> _What you should do_
Where does the string "Apply" appear in the records? Copy each line that holds it.
____ Information provided
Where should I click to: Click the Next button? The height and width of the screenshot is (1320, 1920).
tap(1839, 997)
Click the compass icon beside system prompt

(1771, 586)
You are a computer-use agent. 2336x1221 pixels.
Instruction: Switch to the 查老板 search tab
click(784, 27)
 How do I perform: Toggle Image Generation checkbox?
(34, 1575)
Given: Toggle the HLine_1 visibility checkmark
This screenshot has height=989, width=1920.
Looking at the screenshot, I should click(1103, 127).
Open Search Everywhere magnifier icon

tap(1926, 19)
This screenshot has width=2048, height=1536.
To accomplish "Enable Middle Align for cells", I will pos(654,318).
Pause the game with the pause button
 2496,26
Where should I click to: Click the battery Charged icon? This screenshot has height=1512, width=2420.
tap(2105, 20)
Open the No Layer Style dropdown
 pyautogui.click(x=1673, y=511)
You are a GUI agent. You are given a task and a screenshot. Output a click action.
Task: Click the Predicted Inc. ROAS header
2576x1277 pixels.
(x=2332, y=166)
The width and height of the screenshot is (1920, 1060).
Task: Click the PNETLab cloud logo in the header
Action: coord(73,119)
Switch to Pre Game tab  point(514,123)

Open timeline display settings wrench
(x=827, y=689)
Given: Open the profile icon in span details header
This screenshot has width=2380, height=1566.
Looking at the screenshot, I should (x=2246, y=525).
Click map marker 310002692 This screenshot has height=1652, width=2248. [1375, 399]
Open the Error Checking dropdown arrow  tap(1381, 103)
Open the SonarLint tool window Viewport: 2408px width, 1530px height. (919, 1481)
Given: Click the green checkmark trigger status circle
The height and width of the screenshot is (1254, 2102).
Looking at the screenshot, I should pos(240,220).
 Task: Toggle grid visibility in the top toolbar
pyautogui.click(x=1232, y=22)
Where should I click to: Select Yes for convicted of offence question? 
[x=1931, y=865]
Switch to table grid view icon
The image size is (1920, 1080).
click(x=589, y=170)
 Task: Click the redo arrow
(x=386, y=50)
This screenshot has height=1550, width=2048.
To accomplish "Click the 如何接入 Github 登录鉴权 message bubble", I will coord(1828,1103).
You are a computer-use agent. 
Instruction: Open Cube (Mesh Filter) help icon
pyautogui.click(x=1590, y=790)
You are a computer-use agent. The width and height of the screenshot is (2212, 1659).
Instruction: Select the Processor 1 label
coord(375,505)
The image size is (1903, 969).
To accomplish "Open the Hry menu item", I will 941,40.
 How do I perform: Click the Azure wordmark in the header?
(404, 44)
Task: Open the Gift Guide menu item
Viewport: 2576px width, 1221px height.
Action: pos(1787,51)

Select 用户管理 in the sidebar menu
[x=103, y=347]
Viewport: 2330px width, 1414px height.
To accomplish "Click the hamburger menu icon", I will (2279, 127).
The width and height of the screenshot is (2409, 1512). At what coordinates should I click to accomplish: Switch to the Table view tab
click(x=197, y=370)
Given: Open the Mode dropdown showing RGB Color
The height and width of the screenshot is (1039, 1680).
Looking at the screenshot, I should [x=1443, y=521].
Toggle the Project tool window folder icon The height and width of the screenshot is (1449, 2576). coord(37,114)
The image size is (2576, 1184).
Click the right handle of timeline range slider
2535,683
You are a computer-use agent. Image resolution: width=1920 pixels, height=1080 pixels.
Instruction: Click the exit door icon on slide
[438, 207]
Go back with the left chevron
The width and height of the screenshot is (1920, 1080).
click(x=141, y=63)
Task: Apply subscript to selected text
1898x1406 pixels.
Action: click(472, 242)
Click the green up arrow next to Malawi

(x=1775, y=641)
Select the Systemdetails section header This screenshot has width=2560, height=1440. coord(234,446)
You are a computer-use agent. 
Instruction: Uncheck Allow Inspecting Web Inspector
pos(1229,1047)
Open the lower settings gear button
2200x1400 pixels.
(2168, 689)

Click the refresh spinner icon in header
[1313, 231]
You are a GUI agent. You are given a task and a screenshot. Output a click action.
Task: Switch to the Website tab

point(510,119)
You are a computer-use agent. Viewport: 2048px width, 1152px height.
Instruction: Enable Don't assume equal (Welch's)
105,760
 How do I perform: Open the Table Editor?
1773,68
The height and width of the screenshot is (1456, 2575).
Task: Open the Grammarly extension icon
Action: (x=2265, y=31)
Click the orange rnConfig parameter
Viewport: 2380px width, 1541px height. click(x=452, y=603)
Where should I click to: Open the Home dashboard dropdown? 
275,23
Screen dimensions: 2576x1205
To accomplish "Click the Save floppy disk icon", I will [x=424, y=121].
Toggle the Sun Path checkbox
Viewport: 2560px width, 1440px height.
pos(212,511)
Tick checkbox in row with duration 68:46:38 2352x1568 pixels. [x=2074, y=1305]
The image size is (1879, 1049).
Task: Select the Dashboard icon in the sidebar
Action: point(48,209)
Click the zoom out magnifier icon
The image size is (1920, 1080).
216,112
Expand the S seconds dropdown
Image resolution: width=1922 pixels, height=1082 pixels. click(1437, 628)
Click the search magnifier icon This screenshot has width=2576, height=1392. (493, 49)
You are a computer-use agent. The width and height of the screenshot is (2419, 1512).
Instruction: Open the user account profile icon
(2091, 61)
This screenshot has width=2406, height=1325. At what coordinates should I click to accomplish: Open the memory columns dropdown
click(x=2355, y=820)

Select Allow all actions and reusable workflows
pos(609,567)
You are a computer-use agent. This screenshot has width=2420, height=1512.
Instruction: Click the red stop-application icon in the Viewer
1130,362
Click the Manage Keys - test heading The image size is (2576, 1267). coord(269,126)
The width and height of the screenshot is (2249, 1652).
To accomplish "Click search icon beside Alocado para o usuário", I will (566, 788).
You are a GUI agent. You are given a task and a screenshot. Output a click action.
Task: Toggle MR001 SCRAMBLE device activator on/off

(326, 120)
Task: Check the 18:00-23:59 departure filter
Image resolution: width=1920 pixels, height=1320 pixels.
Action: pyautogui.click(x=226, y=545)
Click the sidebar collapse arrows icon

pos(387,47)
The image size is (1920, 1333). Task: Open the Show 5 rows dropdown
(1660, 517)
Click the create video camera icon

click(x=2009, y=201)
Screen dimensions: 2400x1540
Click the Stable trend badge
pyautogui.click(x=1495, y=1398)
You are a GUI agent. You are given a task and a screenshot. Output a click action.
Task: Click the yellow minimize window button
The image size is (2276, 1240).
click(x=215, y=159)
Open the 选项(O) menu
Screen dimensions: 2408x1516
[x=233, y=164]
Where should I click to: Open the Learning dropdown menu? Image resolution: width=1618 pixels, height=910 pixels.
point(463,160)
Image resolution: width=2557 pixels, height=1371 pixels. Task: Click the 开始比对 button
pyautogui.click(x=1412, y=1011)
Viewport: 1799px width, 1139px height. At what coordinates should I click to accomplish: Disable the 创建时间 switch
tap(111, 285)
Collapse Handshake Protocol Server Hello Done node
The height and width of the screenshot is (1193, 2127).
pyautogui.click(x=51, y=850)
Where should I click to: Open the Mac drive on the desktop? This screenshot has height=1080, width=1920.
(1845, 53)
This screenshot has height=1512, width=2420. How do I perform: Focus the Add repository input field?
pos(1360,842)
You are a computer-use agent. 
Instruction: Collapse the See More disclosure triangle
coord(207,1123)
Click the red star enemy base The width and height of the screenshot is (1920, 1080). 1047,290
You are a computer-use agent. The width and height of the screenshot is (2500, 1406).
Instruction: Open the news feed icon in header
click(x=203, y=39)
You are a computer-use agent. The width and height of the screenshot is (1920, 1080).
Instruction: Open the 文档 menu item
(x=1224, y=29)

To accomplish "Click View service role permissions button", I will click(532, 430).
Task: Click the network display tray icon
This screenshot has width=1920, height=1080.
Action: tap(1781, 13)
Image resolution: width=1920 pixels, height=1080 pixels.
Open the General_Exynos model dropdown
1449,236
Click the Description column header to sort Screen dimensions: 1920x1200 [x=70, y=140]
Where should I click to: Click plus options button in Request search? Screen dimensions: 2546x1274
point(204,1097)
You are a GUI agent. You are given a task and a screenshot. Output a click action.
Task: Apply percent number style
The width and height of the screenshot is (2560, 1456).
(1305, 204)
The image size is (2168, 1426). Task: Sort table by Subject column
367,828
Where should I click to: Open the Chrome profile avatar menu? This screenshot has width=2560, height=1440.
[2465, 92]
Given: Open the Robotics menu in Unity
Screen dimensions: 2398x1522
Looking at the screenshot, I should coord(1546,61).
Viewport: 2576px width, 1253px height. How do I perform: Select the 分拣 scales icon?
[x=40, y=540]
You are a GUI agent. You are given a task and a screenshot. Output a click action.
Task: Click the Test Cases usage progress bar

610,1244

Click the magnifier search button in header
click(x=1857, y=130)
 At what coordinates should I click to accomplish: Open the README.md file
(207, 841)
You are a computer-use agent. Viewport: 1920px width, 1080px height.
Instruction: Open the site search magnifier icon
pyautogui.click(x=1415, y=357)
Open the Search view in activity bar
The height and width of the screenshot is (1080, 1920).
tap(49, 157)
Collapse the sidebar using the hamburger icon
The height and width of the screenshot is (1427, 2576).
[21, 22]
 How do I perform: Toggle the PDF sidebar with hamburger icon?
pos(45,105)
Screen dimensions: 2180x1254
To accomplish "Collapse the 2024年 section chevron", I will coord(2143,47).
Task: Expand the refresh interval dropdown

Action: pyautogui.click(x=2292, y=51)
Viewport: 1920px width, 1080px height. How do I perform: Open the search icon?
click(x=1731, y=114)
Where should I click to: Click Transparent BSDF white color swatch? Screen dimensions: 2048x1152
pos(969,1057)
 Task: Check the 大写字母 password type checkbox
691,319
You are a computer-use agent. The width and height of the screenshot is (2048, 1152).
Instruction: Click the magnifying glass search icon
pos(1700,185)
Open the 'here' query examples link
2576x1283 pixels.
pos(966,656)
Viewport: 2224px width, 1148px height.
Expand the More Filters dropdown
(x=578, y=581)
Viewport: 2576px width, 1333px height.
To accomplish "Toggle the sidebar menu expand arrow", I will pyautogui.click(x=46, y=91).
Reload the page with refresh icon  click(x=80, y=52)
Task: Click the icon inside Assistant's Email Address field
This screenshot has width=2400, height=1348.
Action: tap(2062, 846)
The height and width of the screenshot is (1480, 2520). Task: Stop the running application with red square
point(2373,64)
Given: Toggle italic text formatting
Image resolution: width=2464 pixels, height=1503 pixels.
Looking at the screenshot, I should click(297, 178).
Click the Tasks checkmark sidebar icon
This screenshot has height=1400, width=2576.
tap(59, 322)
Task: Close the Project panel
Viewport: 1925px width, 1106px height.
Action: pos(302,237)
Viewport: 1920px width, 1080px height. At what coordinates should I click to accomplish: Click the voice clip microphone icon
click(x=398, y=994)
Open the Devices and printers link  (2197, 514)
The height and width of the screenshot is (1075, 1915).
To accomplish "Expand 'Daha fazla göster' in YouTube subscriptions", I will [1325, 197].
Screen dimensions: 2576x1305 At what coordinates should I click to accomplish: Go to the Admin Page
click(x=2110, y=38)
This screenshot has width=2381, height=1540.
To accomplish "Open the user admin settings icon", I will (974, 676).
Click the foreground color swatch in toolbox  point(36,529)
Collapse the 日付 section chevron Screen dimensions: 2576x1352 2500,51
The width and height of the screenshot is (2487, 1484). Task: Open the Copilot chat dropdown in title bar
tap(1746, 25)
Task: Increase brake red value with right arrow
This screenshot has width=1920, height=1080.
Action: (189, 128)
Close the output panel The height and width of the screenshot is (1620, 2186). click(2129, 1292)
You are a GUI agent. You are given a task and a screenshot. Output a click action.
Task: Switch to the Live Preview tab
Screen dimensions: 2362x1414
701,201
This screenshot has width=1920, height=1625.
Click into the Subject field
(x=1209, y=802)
________
> _Answer area_
Task: Apply subscript to selected text
Task: Apply percent number style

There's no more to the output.